Exercise requirements -> Extend the forum thread below on cleaning a smoke-stained ceiling, picking up right after its final line.

Passage provided ->
------------

# Cleaning dirty ceiling



## oscarMadison (Dec 28, 2008)

I started to clean the ceiling in one room in preparation for painting. The paint on the ceiling is white, but it looks light brown or pale yellow right now. I took a clean mop and used hot water and dawn dishwashing liquid to try to clean the ceiling. It seems to help a little, but it also seems like I am just pushing the dirt around. It's better then when I started, but still dirty. 

Is there a good way to clean the ceiling and get the stuff off? I'm guessing some of it is from cigarette smoke (previous owner).


----------



## Leah Frances (Jan 13, 2008)

You are probably just pushing the dirt around. You need a better product and technique.

See if you can get some TSP in your state. If not, go to big box store or paint store and get whatever 'Green' alternative. Get a pile of rags, ladder and two buckets. Mix the TSP in HOT water (see box for amounts) in one bucket - use this for 'Wash' (Rubber Gloves for sensitive skin). Fill the other bucket with just HOT water - use this for 'Rinse'. Use a damp (not sopping) washrag until it looks soiled then drop it in the rinse bucket. The TSP may remove poorly applied paint. But, since you're getting ready to paint again, no problem. Try a small area and see if it helps with the tobbaccy stains.

Rinse it thoroughly before cycling it back to your 'Wash' bucket. Change your rinse water as needed. 

I have 12 rags just for this sort of thing - that way I'm not spending all my time wringing the dirt out of them.


----------



## Matthewt1970 (Sep 16, 2008)

Smoke will basically set into the paint, especially flat paint and there isn't a whole lot you can do with it. Depending on how bad it is, you may just be able to paint over it and be done with it without any bleeding through. If it's bad, then latex primer will keep it at bay for a number of years. Bin will lock it in for eternity but it's nasty stuff to paint with.


----------



## oscarMadison (Dec 28, 2008)

Thanks. I was thinking their was a product I had heard of that was worth a try but couldn't remember the name. TSP is it.


----------



## Leah Frances (Jan 13, 2008)

------------

(Text and element-pointing material)
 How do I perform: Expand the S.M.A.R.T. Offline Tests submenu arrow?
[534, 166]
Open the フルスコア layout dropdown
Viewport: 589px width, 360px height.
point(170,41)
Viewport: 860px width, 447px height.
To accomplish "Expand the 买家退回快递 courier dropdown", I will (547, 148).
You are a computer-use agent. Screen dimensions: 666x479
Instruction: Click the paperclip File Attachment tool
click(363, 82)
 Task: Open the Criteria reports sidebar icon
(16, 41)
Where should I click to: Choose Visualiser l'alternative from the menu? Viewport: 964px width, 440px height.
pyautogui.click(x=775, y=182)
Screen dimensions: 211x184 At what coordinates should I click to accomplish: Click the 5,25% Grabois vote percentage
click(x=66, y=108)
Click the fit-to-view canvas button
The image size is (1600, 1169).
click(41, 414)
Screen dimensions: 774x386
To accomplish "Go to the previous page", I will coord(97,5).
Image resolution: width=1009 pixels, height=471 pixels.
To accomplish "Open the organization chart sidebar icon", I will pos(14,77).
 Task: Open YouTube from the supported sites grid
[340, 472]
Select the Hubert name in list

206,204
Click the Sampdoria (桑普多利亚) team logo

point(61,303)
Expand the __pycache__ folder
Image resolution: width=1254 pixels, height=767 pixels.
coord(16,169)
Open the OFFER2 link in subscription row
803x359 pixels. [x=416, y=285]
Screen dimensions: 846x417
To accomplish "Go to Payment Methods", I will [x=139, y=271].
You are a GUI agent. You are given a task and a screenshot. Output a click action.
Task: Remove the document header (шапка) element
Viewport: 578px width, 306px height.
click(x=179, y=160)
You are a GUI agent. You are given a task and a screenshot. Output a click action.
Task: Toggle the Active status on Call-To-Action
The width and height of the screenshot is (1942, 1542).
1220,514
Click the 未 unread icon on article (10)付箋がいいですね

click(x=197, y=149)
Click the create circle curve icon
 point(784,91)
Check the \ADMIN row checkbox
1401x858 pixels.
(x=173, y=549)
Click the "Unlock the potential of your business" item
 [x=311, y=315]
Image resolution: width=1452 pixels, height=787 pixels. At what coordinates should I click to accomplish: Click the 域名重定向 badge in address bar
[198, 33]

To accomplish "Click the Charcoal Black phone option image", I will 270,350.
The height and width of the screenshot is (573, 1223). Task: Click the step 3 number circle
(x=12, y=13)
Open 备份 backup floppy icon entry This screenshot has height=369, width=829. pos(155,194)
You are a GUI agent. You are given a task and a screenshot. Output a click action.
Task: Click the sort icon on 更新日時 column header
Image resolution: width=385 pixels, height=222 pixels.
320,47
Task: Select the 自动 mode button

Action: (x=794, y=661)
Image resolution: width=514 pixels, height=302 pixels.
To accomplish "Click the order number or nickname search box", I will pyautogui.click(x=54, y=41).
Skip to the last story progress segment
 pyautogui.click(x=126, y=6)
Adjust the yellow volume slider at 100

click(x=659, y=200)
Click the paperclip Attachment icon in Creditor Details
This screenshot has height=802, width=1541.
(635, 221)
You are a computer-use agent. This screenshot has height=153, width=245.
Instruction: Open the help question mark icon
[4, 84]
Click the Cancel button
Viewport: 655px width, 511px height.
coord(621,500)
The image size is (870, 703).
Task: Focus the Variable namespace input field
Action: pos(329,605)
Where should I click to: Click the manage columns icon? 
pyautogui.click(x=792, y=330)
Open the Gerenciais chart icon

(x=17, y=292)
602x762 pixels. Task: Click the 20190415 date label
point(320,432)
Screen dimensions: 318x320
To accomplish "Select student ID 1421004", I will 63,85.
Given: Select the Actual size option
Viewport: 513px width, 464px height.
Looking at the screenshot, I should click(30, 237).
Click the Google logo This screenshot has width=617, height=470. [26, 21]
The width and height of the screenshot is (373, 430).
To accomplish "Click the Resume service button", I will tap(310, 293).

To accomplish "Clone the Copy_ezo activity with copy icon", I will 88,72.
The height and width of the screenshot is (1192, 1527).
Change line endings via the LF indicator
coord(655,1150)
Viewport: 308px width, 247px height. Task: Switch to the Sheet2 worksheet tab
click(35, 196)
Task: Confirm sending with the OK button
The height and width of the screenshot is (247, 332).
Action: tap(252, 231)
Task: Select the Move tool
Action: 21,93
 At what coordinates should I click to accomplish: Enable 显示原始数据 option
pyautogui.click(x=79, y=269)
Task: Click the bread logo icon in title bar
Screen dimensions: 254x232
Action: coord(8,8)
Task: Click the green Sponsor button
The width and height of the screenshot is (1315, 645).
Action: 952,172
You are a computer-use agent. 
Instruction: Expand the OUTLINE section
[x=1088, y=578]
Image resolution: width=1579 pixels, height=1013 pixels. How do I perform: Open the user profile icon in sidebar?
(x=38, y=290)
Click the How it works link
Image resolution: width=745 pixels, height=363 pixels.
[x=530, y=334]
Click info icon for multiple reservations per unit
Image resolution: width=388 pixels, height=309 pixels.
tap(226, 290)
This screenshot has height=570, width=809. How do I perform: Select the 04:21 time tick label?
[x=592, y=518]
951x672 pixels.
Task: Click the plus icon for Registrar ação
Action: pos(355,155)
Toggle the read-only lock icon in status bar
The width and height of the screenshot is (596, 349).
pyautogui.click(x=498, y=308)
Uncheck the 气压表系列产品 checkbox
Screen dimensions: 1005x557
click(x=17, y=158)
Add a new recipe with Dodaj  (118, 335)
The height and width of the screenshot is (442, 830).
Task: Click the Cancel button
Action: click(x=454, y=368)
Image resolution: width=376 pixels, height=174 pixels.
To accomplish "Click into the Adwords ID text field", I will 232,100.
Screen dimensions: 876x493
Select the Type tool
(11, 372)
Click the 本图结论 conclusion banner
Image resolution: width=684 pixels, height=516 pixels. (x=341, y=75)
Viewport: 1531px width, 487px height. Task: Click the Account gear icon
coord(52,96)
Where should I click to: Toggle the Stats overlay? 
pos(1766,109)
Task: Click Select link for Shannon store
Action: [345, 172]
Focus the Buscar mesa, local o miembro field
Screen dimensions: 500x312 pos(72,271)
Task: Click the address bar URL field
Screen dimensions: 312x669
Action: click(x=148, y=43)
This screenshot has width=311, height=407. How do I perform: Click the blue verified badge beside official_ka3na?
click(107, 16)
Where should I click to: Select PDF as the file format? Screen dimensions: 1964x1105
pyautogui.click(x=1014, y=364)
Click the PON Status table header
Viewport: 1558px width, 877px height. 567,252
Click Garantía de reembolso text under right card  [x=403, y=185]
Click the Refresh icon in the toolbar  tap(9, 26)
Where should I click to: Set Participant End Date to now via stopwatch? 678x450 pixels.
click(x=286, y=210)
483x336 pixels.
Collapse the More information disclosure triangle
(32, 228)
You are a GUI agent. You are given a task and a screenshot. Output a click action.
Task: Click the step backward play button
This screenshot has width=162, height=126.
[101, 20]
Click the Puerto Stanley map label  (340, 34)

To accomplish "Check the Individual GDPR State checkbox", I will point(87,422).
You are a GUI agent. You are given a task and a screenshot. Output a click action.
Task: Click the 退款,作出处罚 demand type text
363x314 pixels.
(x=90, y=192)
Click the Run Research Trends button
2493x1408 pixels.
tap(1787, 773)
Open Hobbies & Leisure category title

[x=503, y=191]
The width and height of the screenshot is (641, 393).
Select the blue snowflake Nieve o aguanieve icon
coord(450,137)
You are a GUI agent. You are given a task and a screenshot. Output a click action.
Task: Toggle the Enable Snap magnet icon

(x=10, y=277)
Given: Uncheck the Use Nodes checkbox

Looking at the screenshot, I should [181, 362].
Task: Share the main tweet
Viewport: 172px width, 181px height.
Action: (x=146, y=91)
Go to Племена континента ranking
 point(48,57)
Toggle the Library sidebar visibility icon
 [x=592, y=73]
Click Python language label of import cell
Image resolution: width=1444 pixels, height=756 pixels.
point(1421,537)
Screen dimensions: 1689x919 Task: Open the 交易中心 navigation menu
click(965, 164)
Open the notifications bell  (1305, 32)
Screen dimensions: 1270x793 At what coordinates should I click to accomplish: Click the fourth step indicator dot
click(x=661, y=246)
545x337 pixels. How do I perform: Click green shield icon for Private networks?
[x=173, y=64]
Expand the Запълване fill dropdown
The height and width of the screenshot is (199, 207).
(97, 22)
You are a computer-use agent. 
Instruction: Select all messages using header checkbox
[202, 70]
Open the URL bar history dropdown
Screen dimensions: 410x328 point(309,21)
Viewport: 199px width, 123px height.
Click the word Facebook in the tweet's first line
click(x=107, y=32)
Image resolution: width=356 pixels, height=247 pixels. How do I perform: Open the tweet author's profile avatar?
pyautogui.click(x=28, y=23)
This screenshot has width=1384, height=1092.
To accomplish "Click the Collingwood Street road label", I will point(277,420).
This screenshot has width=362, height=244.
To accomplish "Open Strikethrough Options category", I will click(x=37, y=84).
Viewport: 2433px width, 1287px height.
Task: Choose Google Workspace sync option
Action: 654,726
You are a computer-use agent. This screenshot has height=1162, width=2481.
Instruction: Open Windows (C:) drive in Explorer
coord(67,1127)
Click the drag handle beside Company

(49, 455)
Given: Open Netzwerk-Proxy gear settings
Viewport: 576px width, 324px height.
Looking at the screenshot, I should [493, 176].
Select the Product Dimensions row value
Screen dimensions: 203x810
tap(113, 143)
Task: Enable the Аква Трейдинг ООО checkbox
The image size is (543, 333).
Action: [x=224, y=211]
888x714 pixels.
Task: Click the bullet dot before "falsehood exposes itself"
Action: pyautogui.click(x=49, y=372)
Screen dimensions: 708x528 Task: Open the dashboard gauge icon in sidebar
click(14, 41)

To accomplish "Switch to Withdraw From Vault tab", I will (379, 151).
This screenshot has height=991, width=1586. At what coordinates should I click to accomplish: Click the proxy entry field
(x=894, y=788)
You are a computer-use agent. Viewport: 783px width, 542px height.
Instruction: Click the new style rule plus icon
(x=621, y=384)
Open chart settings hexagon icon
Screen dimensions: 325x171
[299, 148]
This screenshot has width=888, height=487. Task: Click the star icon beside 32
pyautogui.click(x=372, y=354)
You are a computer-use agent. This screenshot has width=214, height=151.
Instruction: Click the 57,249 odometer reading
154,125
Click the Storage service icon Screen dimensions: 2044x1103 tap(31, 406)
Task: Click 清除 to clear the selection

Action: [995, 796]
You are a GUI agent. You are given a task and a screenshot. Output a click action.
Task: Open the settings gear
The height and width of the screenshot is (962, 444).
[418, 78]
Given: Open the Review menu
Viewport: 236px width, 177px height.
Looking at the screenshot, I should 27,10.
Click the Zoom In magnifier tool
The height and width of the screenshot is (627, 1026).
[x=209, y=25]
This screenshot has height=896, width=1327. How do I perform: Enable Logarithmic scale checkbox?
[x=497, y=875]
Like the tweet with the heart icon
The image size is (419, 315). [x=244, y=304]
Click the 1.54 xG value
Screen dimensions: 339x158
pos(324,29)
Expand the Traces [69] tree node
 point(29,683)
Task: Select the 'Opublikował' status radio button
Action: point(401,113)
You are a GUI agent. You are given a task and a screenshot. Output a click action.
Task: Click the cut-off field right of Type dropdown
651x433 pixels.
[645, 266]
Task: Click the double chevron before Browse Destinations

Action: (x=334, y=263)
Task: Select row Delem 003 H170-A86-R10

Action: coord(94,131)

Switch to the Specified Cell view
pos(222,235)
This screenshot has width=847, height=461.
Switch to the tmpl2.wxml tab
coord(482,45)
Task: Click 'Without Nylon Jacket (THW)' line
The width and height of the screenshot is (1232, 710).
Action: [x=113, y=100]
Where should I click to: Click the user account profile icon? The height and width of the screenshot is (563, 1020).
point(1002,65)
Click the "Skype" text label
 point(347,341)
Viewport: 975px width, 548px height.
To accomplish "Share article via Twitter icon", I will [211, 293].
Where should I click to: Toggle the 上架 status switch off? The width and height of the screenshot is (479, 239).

------------

Reply to the exercise ->
Trisodium Phosphate - TSP. It's a non-sudsing detergent/degreaser - like soap without the bubbles. Check the label when you buy it. Many states only sell TSP substitutes (sodium carbonate (washing soda) or combinations thereof cause, well we probably shouldn't dump phosphates into the water supply). 

TSP can corrode and stain exposed metal, so use care when using it. It does not irritate my skin, but my sister gets a chemical burn from it. Don't rub it in your eyes, OK?

Aside - some states are outlawing dishwasher detergent that contains phosphates too.


----------



## oscarMadison (Dec 28, 2008)

Thanks Leah, that did the job. :thumbsup:

It's probably psychological, but the room seems a little brighter with the ceilings being clean.


----------



## 4ThGeneration (May 3, 2009)

oscarMadison said:


> Thanks Leah, that did the job. :thumbsup:
> 
> It's probably psychological, but the room seems a little brighter with the ceilings being clean.



You should think about just priming and re-coating the ceiling. This way you can always touch it up if something gets on it that will not come off through cleaning.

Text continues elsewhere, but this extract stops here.